Avis sur la saisine n° 24-207

Adopté en réunion plénière du 8 avril 2025 (version PDF)

Description de la saisine

Le 9 décembre 2024, Mme Johanna Chardonnieras, agissant au nom de l’association Info Birmanie en qualité de coordinatrice, a saisi le CDJM à propos d’un article publié par le magazine Conflits le 24 octobre 2024 et titré « L’industrie de la bonne conscience ».

Cet éditorial de M. Jean-Baptiste Noé développe une critique des ONG et pointe notamment les conséquences des accusations de travail forcé qui auraient été portées contre Total lors de sa présence en Birmanie, selon lui à tort. L’association Info Birmanie fait grief à cet éditorial de non-respect de l’exactitude et de la véracité. Mme Chardonnieras, en se référant à plusieurs sources, estime d’une part que ces accusations de travail forcé sont documentées et que d’autre part « il est complètement faux et incorrect de dire que les accusations de travail forcé sur Total ont fait partir l’entreprise française au profit de l’installation d’une entreprise américaine ».

Règles déontologiques concernées

Les textes déontologiques auxquels le CDJM se réfère précisent les obligations du journaliste.

À propos du respect de l’exactitude et de la véracité  :

  • Il « tient l’esprit critique, la véracité, l’exactitude, l’intégrité, l’équité, l’impartialité, pour les piliers de l’action journalistique ; tient l’accusation sans preuve, l’intention de nuire, l’altération des documents, la déformation des faits, le détournement d’images, le mensonge, la manipulation, la censure et l’autocensure, la non-vérification des faits, pour les plus graves dérives professionnelles », selon la Charte d’éthique professionnelle des journalistes français (1918-1938-2011).
  • Il doit « respecter la vérité, quelles qu’en puissent être les conséquences pour lui-même, et ce, en raison du droit que le public a de connaître », selon la Déclaration des droits et devoirs des journalistes (Munich, 1971, devoir no 1).
  • Il doit « publier seulement les informations dont l’origine est connue ou les accompagner, si c’est nécessaire, des réserves qui s’imposent », selon la Déclaration des droits et devoirs des journalistes (Munich, 1971, devoir no 3).
  • Il « ne rapportera que des faits dont [il] connaît l’origine, ne supprimera pas d’informations essentielles et ne falsifiera pas de documents. [Il] sera prudent dans l’utilisation des propos et documents publiés sur les médias sociaux », selon la Charte d’éthique mondiale des journalistes (FIJ, 2019, article 3).
  • Il « considérera comme fautes professionnelles graves le plagiat, la distorsion des faits, la calomnie, la médisance, la diffamation, les accusations sans fondement », selon la Charte d’éthique mondiale des journalistes (FIJ, 2019, article 10).

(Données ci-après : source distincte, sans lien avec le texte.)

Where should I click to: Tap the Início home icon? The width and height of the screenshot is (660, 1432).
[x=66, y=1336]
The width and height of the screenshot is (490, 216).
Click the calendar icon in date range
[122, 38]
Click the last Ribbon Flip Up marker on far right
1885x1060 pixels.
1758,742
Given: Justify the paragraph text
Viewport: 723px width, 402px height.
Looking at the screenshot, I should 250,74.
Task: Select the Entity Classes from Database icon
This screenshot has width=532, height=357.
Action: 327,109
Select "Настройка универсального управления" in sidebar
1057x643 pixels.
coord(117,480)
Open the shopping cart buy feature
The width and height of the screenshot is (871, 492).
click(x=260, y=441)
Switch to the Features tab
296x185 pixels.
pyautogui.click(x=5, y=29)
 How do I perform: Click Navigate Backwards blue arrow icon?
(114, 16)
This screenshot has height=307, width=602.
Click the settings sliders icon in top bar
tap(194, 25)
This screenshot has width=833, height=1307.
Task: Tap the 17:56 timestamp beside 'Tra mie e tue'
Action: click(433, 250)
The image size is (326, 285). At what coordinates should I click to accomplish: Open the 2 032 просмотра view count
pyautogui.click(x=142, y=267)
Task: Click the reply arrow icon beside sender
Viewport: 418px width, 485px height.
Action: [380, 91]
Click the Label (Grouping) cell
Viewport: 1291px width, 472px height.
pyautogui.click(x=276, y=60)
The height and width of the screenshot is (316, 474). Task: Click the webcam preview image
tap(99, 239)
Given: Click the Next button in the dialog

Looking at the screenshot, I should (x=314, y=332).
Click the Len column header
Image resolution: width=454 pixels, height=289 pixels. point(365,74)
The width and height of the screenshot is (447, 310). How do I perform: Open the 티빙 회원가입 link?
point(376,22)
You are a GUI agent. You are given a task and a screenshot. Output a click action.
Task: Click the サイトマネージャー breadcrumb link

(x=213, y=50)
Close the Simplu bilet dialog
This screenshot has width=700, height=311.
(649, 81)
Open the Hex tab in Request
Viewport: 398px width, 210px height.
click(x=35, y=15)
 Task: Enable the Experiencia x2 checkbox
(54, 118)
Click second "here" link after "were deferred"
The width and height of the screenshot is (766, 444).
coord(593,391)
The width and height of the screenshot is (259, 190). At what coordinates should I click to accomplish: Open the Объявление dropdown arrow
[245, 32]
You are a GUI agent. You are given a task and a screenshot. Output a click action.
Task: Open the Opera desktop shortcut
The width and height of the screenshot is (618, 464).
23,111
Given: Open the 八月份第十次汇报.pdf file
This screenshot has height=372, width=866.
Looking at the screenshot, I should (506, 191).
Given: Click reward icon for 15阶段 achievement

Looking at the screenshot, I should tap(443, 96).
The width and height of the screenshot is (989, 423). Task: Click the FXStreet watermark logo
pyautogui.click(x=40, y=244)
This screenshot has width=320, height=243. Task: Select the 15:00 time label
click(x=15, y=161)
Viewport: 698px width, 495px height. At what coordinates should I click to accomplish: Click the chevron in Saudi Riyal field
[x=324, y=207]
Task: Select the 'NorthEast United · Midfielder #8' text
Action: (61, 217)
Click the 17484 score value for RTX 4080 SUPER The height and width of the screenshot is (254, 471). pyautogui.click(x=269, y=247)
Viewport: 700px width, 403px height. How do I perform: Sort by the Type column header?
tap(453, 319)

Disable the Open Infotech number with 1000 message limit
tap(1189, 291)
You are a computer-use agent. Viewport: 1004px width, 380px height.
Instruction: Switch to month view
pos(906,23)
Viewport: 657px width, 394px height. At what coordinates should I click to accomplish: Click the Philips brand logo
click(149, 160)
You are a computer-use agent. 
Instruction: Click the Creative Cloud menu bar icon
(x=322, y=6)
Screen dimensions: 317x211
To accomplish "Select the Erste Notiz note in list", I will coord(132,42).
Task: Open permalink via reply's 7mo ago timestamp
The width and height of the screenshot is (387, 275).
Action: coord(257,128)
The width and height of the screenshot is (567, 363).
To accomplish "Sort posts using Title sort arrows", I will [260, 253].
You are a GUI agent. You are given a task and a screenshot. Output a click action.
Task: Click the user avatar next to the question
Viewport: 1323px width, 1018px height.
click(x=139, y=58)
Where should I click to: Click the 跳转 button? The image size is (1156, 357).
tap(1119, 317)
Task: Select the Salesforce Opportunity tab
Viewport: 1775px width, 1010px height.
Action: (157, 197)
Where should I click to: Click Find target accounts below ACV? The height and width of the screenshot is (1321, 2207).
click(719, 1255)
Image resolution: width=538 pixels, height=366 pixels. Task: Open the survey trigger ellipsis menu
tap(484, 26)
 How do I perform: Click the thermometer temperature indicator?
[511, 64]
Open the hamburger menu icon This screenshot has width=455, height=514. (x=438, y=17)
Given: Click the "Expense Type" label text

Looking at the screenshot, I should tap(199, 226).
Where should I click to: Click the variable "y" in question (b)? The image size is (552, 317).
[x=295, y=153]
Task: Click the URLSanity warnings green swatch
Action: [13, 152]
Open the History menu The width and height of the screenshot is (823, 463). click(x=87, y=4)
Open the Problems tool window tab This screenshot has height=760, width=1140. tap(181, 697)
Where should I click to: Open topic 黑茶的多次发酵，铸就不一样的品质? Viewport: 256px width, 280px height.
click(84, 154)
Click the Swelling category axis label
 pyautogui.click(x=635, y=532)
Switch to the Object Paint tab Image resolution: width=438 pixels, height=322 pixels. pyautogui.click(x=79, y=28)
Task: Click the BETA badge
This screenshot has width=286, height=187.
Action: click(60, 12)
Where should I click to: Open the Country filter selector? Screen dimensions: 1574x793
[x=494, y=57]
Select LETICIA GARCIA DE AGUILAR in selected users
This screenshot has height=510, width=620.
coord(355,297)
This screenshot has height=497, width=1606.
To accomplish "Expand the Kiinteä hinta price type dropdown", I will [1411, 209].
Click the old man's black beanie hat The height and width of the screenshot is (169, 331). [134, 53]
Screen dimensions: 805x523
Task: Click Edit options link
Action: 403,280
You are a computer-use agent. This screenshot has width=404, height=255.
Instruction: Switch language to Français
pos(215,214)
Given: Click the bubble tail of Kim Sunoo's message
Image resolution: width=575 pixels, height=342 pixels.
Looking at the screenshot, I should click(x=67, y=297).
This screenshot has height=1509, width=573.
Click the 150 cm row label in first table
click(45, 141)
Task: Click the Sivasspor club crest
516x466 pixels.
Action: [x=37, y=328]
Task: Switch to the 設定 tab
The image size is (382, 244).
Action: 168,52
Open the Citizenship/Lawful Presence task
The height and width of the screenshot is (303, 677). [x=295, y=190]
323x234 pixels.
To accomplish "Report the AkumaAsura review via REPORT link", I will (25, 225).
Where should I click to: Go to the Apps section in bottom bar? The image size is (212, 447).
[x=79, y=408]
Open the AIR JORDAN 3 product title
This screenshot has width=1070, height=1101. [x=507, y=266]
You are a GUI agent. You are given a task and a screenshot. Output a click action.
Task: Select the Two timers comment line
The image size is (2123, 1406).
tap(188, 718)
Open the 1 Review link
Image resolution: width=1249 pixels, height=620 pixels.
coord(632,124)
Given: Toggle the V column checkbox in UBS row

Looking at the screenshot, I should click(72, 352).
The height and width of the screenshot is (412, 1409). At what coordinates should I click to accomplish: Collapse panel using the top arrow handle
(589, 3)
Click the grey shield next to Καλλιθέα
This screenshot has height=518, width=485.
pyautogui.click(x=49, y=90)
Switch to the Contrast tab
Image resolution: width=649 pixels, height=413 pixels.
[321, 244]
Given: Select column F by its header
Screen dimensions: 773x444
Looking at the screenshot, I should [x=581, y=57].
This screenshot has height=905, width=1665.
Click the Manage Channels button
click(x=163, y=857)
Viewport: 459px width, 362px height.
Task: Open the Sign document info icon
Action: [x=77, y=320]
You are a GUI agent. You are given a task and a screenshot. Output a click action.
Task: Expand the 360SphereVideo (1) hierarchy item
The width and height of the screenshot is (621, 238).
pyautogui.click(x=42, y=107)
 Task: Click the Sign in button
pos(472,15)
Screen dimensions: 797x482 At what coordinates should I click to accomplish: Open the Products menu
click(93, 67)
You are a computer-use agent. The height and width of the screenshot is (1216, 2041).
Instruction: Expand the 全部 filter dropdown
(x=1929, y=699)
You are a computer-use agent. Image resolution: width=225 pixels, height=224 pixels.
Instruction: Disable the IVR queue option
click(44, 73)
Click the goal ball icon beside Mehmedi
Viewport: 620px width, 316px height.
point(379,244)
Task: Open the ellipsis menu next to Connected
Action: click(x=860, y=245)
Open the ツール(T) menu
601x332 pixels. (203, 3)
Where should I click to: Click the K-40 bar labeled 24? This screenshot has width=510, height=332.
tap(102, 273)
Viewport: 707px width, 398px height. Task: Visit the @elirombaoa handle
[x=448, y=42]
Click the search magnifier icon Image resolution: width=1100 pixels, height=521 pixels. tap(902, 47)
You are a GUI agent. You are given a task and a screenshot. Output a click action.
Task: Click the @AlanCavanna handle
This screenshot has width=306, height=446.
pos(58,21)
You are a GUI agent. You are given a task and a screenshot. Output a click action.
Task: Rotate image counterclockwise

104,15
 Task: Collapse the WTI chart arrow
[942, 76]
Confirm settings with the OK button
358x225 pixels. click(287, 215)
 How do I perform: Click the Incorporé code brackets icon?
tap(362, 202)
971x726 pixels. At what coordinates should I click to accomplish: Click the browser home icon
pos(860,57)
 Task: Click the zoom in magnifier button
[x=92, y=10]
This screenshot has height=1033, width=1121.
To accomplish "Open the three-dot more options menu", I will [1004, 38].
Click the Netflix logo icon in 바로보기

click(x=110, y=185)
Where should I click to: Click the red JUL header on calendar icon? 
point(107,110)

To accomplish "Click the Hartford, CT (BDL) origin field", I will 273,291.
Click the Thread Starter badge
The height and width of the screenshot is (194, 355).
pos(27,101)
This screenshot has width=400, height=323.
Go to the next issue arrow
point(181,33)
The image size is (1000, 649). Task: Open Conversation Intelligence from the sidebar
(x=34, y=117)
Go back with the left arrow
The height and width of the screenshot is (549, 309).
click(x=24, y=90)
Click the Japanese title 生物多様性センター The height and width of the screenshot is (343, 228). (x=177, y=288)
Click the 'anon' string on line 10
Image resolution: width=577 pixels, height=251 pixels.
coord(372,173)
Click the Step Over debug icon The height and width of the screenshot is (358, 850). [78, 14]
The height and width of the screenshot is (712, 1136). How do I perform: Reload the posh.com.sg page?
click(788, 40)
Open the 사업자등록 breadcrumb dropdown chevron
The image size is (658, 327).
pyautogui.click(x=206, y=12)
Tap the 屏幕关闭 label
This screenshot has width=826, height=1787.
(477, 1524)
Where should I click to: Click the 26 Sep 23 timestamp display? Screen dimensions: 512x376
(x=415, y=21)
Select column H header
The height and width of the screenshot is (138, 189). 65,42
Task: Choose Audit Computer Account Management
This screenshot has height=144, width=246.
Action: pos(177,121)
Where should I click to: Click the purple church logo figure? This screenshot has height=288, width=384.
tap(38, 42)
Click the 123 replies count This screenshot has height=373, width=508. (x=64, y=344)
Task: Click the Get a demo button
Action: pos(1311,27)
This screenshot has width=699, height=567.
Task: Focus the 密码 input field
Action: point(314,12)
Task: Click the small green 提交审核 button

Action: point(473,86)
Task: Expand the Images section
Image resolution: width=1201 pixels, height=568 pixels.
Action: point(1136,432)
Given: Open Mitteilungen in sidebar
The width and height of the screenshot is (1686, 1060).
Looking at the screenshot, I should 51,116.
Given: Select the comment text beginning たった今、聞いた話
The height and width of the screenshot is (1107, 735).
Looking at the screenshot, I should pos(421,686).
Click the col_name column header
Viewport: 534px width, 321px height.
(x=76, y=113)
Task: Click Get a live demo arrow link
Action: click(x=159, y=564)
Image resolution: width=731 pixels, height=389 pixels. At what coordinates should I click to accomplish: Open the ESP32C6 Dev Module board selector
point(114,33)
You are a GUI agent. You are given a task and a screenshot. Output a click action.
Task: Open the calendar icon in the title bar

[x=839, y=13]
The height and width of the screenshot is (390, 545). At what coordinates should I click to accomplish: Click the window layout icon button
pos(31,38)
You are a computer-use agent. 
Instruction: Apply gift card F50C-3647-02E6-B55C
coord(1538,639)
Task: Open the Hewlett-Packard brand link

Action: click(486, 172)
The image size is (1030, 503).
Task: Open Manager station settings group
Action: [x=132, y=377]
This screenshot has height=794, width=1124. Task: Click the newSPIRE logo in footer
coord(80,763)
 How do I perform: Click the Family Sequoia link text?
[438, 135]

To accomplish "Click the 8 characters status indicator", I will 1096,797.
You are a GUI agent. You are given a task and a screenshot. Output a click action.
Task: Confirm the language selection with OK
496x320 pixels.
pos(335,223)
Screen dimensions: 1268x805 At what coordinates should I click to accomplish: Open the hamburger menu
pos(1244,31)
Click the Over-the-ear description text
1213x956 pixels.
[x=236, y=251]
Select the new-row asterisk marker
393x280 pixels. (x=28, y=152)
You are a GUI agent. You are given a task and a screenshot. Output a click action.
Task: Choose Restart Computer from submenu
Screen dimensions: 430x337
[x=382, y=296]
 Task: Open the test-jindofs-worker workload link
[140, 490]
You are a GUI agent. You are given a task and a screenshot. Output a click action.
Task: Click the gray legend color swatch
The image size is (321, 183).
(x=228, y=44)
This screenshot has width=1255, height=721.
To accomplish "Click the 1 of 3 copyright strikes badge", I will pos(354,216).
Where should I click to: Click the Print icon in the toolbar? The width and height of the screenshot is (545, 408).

Réponse du média mis en cause

Le 12 décembre 2024, le CDJM a adressé à M. Jean-Baptiste Noé, rédacteur en chef de Conflits, un courriel l’informant de cette saisine et l’invitant à faire connaître ses observations, comme le prévoit le règlement du CDJM.

Le 13 décembre 2024, M. Noé a répondu en ces termes : « Cette phrase de l’article s’appuie sur deux sources : 1/ Les différents rapports de l’ONG CDA (Collaborative for Development Action) qui a effectué plusieurs visites sur les sites de Total en Birmanie entre octobre 2002 et avril 2005 ; 2/ Le rapport de Bernard Kouchner (2003). Les deux concluent que Total n’a pas pratiqué de travail forcé en Birmanie. »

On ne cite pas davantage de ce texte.